The encounter showcases Byrne at her best, however. Her style of presenting may not give off much sizzle, but the calmly forensic way the host unpicks her guest’s assertions, bolstered by a succession of doubtful “hmmms”, is as bruising as, and arguably more effective than, the confrontational approach of Sean O’Rourke, her predecessor in this slot. She certainly bursts the Minister’s bubble.
An altogether airier atmosphere pervades Spoken Stories: Independence (RTÉ Radio 1, Sunday), a series of specially commissioned short tales from some of Ireland's best writers. As its producer, Clíodhna Ní Anluain, explains in the introduction, the 12-part season is a creative contribution to the "decade of centenaries" marking Ireland's independence struggle, but the brief is loose enough to give the authors full imaginative licence.
So the opening story, Anne Enright’s Wildlife, is an acutely observed account of a strained family holiday in Nova Scotia in the wake of the economic crash, read with wry poise by the author.
Like the best art, music or literature, Kevin Barry's hypnotic radio piece transports the listener, offering a glimpse of a world other than the glum one we're currently inhabiting
The latest contribution, A Pirate, Dreaming, written and read by Kevin Barry, is a more impressionistic affair, a tribute to the writer's native Limerick and the pirate radio he heard there. As the title implies, it's as much reverie as narrative, as Barry evokes a nameless DJ observing the city from his makeshift (and illegal) studio in the early 1980s.

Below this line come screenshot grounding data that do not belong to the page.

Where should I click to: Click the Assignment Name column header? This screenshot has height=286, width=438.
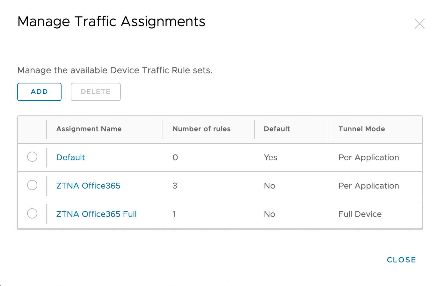pyautogui.click(x=89, y=129)
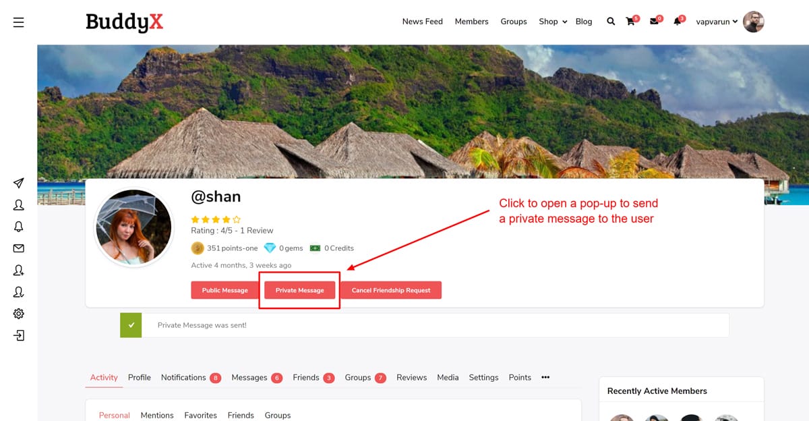
Task: Open the hamburger menu icon
Action: [x=18, y=22]
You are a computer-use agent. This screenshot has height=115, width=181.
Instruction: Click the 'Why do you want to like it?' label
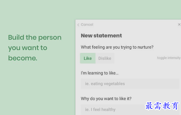pos(106,99)
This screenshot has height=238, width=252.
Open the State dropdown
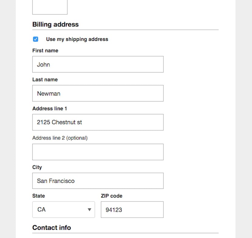click(63, 209)
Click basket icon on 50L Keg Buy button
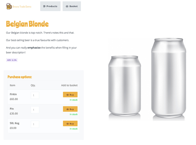This screenshot has height=145, width=196. [68, 124]
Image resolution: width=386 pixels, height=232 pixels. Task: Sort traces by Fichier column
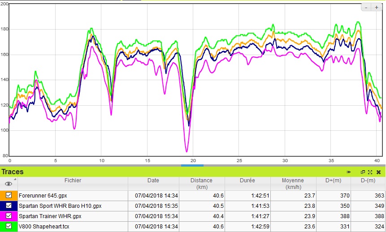pos(73,180)
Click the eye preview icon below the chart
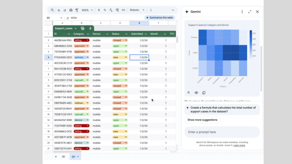The width and height of the screenshot is (292, 164). pos(196,93)
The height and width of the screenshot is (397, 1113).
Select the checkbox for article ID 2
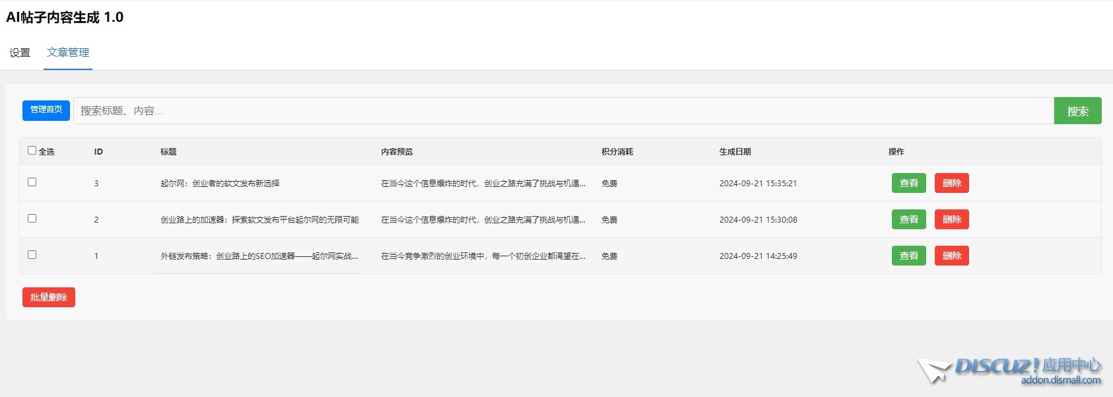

It’s studded with vivid detail, from the unashamedly MOR playlist of FR David and Joe Dolan to the urban geography outside the studio’s Velux blinds, and the characters who inhabit it. But for all its moments of literary elan (“Each morning he drew the city into his existence”), Barry really revels in the protagonist’s on-air spiel, delivering his stream-of-consciousness commentary in an exaggerated Shannonside accent.
Compared with the author’s usually disconcerting fictions, it’s an affectionate piece, light even. But like the best art, music or literature, Barry’s hypnotic radio piece transports the listener, offering a glimpse of a world other than the glum one we’re currently inhabiting. Who needs a plastic bubble?
Moment of the Week: Duffer dads rock on
On Sunday, Brendan O'Connor (RTÉ Radio 1) takes a trip down memory lane with the English journalist and broadcaster David Hepworth, to pick over the classic music released in 1971. According to Hepworth, one of the most influential figures in the once-mighty music press, that year marked the "zenith" of the rock album: then-young artists such as David Bowie and The Who didn't linger over recordings long enough to spoil them, he explains, nor did they try to ape past glories.
It’s all unabashedly nostalgic, but bolstered by Hepworth’s witty presence and astute asides: “We all have the same record collection now,” he says of the Spotify era. As for O’Connor, he gleefully shares his guest’s enthusiasms but is well aware that it may sound like “a real dad conversation” to others: “A teenager might disagree with us two old duffers.”
Maybe so, but it’s a joy for anyone who recalls the days when records were “the prime form of home entertainment”.